> Try it
Please set down exactly the lines from the one that contains "trainingGrid Help (469, 14)" through the end of the material, leaving out every picture.

> Input material

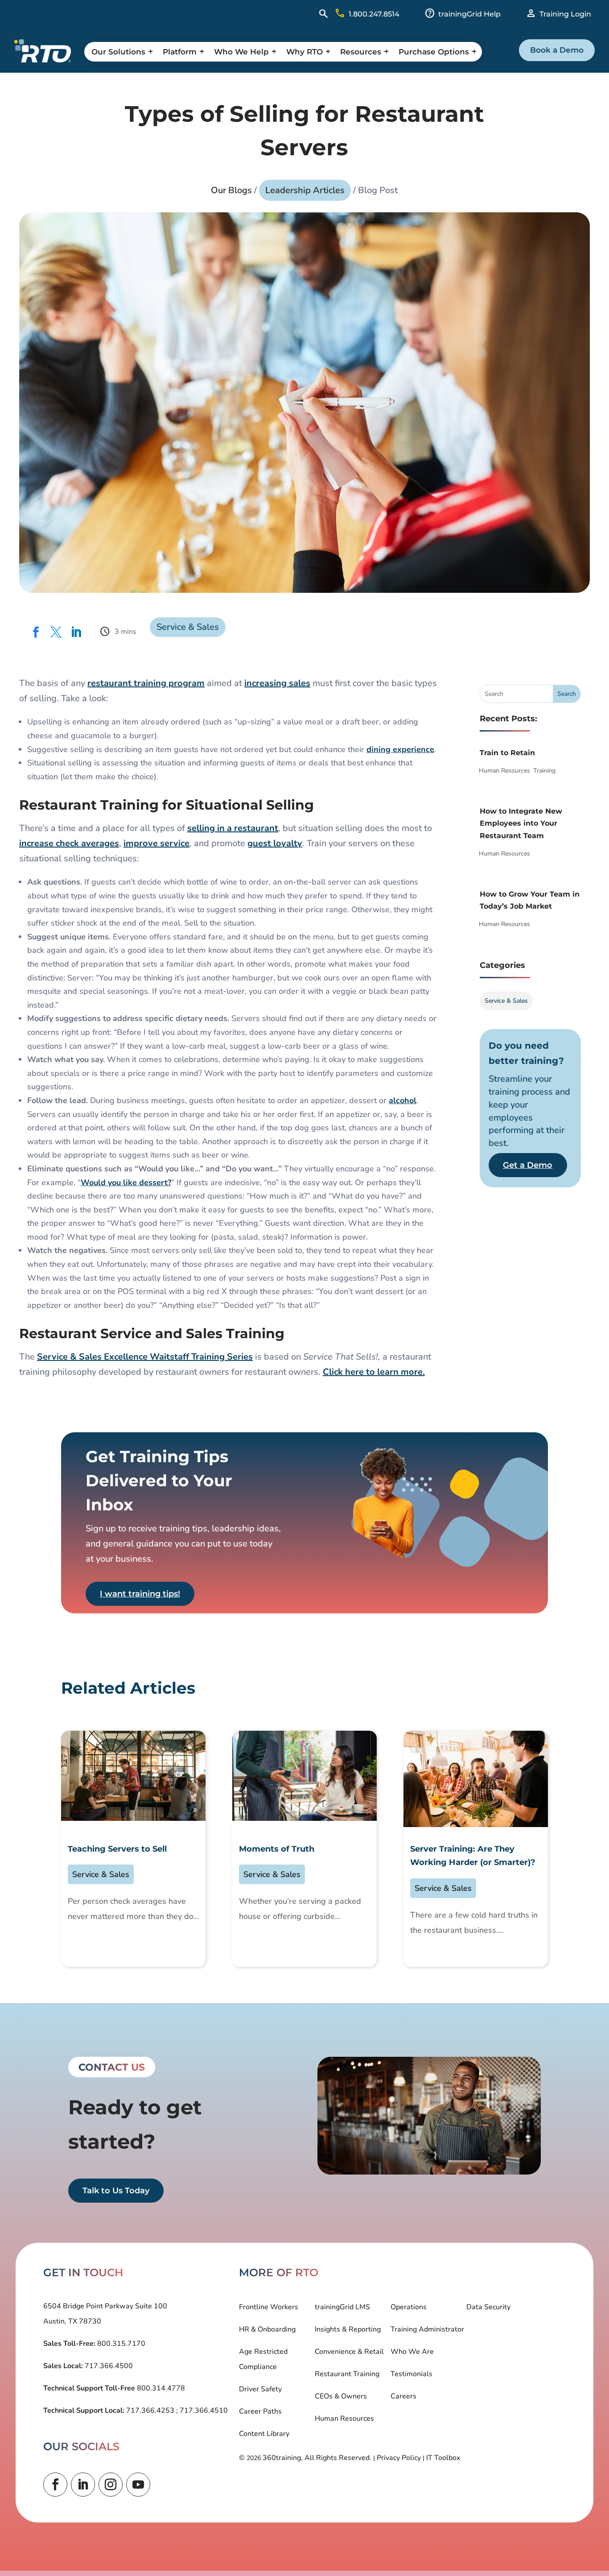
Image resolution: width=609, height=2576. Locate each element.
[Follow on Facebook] (55, 2485)
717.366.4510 (203, 2410)
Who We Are (412, 2352)
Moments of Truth (276, 1849)
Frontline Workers (268, 2307)
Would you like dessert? (126, 1182)
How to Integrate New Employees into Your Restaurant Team (521, 823)
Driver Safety (260, 2389)
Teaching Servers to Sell (117, 1849)
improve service (156, 843)
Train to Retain (507, 752)
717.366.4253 (150, 2410)
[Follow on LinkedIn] (83, 2485)
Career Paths (260, 2411)
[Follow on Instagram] (111, 2485)
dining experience (400, 749)
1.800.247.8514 (374, 14)
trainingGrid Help (469, 14)
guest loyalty (274, 843)
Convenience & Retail (349, 2352)
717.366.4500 (108, 2366)
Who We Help (241, 51)
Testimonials (411, 2374)
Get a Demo (527, 1165)
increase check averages (69, 843)
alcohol (402, 1100)
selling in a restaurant (232, 828)
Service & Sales (187, 627)
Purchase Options (434, 51)
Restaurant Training (347, 2374)
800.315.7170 (120, 2344)
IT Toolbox (443, 2458)
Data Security (488, 2307)
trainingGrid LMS (342, 2307)
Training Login (565, 14)
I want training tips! (140, 1594)
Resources (360, 51)
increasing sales (277, 683)
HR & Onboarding (267, 2329)
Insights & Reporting (348, 2329)
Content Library (264, 2434)
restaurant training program (146, 683)
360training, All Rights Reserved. (317, 2458)
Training (544, 770)
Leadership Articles (305, 190)
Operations (409, 2307)
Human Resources (504, 770)
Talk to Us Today (115, 2191)
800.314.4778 (160, 2388)
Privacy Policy (399, 2458)
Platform (180, 51)
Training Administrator (427, 2329)
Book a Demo (557, 49)
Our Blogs (231, 190)
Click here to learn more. (374, 1372)
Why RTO (304, 51)
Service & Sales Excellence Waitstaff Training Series (145, 1357)
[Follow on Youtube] (138, 2485)
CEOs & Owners (341, 2396)
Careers (403, 2396)
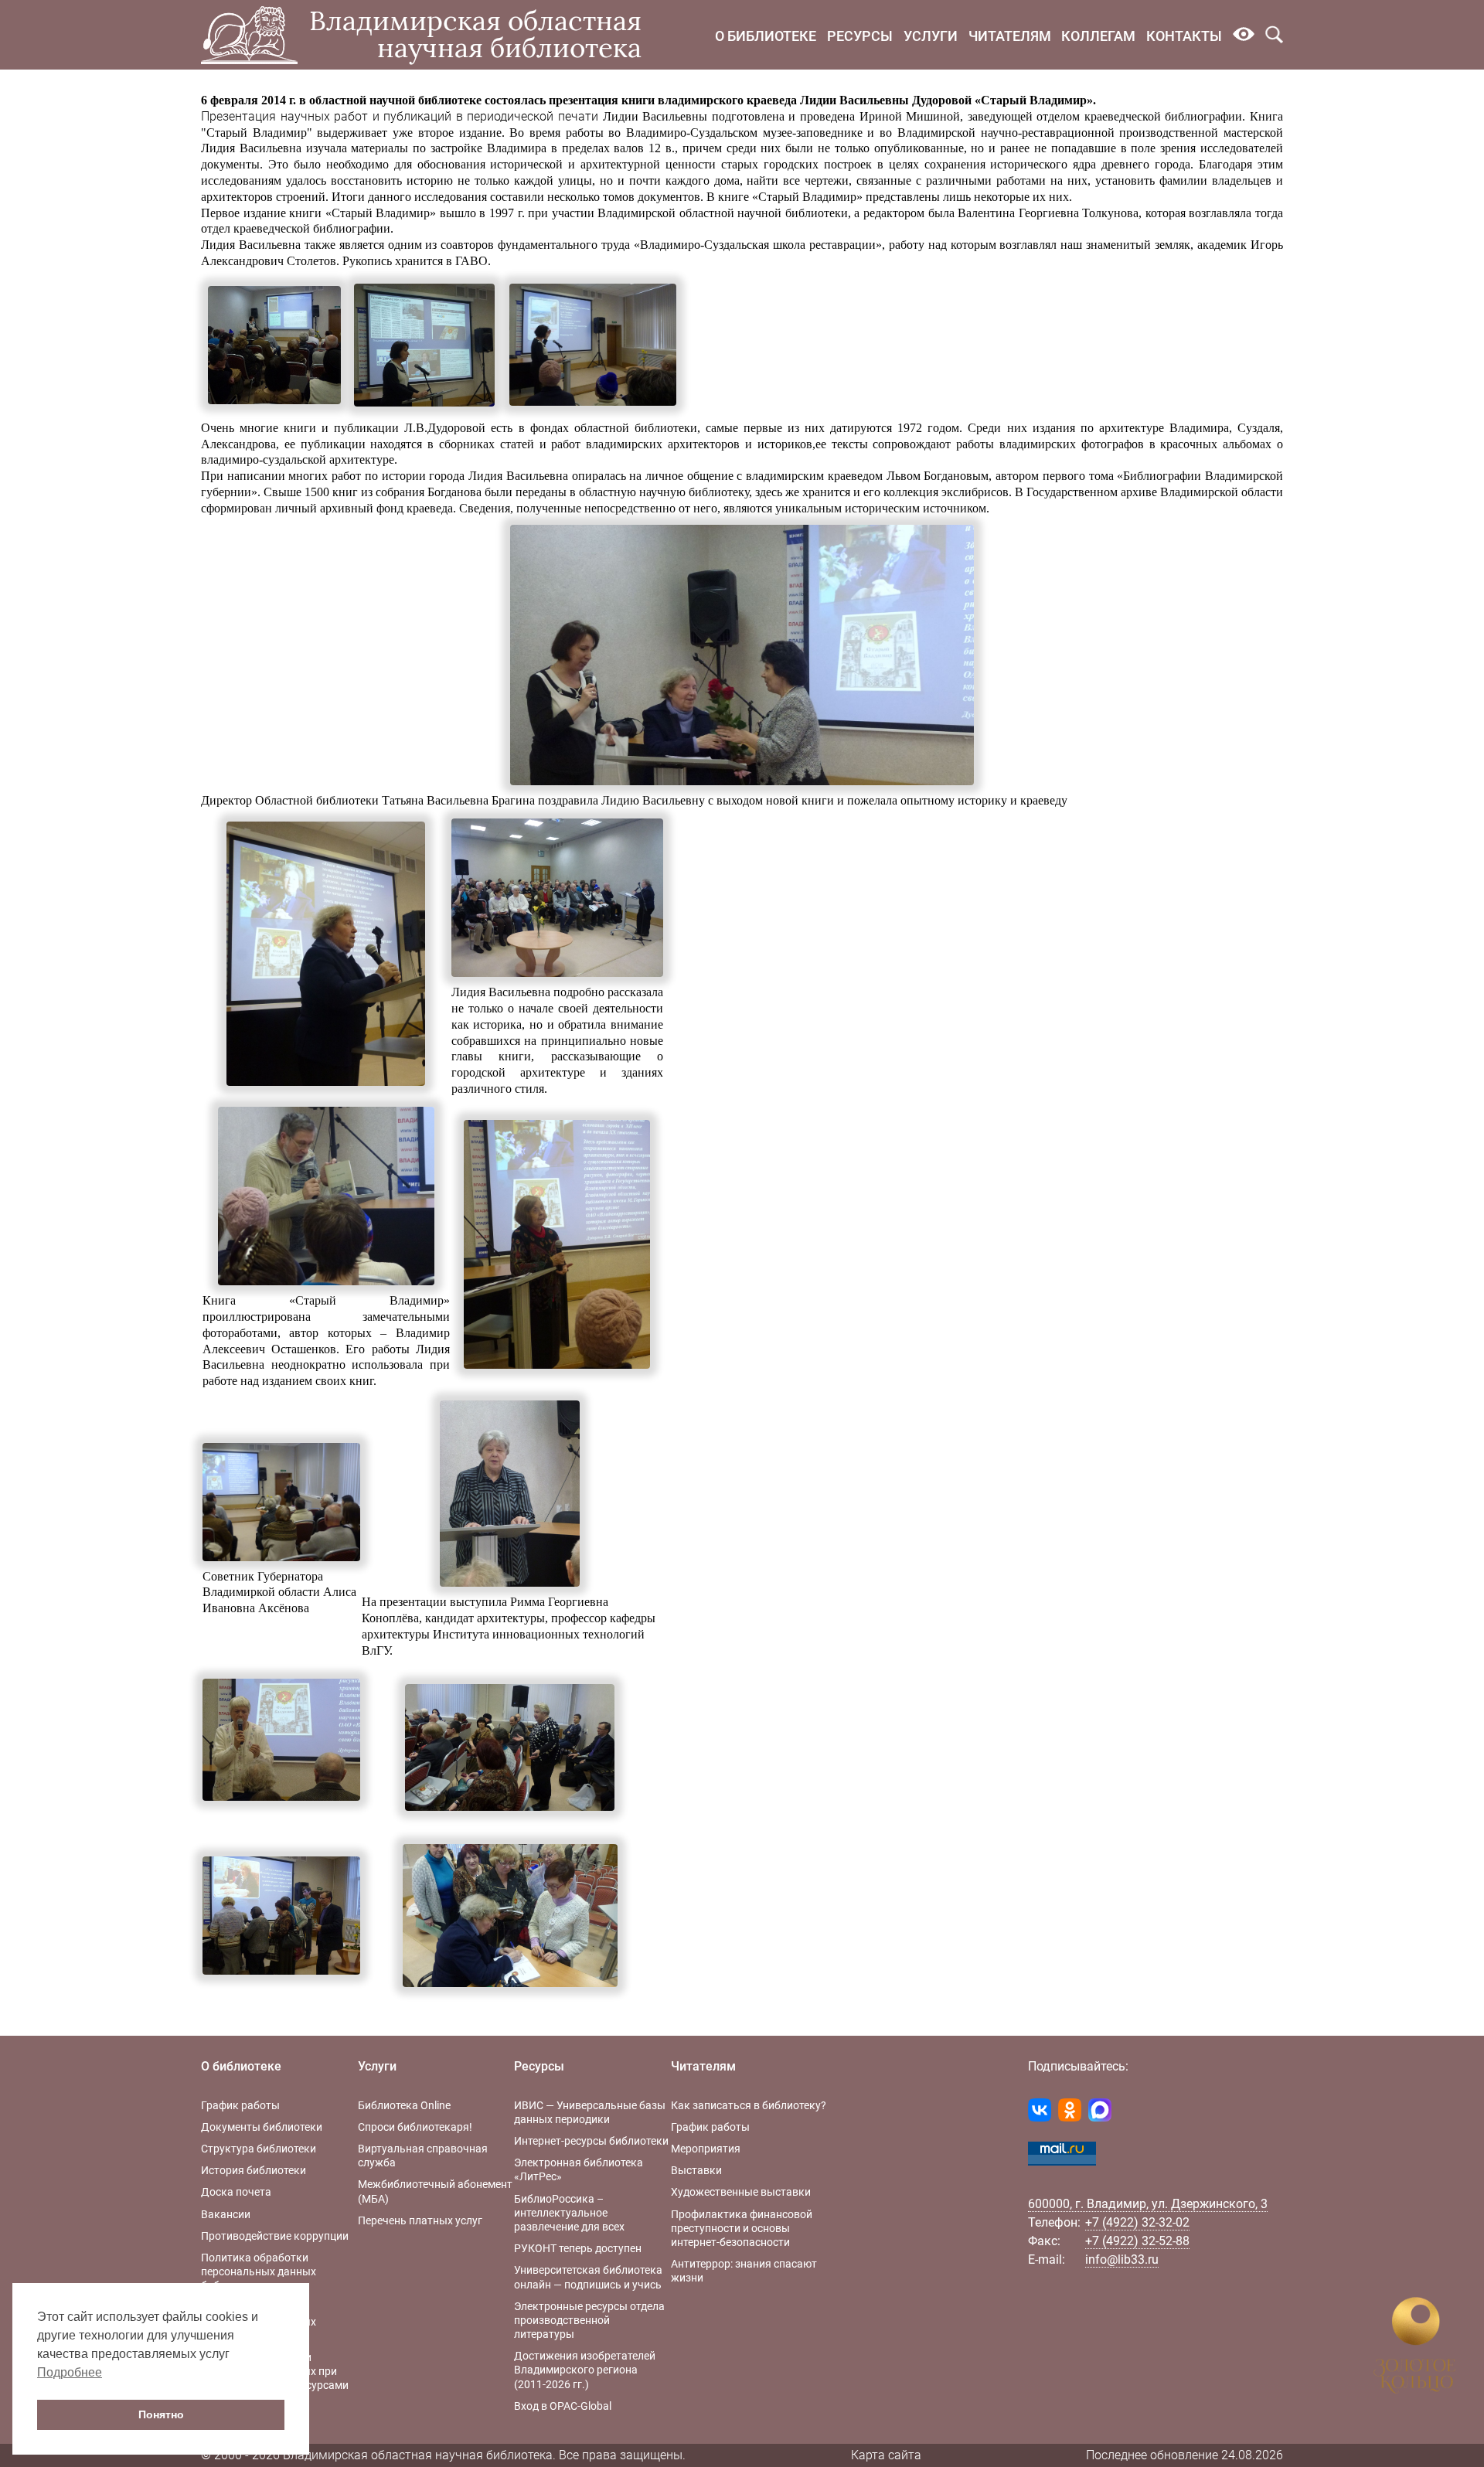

> Response
trainingGrid Help (469, 14)
guest loyalty (274, 843)
Convenience & Retail (349, 2352)
717.366.4500 (108, 2366)
Who We Help (241, 51)
Testimonials (411, 2374)
Get a Demo (527, 1165)
increase check averages (69, 843)
alcohol (402, 1100)
selling in a restaurant (232, 828)
Service & Sales (187, 627)
Purchase Options (434, 51)
Restaurant Training (347, 2374)
800.315.7170 (120, 2344)
IT Toolbox (443, 2458)
Data Security (488, 2307)
trainingGrid LMS (342, 2307)
Training Login (565, 14)
I want training tips! (140, 1594)
Resources (360, 51)
increasing sales (277, 683)
HR & Onboarding (267, 2329)
Insights & Reporting (348, 2329)
Content Library (264, 2434)
restaurant training program (146, 683)
360training, All Rights Reserved. (317, 2458)
Training (544, 770)
Leadership Articles (305, 190)
Operations (409, 2307)
Human Resources (504, 770)
Talk to Us Today (115, 2191)
800.314.4778 (160, 2388)
Privacy Policy (399, 2458)
Platform (180, 51)
Training Administrator (427, 2329)
Book a Demo (557, 49)
Our Blogs (231, 190)
Click here to learn more. (374, 1372)
Why RTO (304, 51)
Service & Sales Excellence Waitstaff Training Series (145, 1357)
[Follow on Youtube] (138, 2485)
CEOs & Owners (341, 2396)
Careers (403, 2396)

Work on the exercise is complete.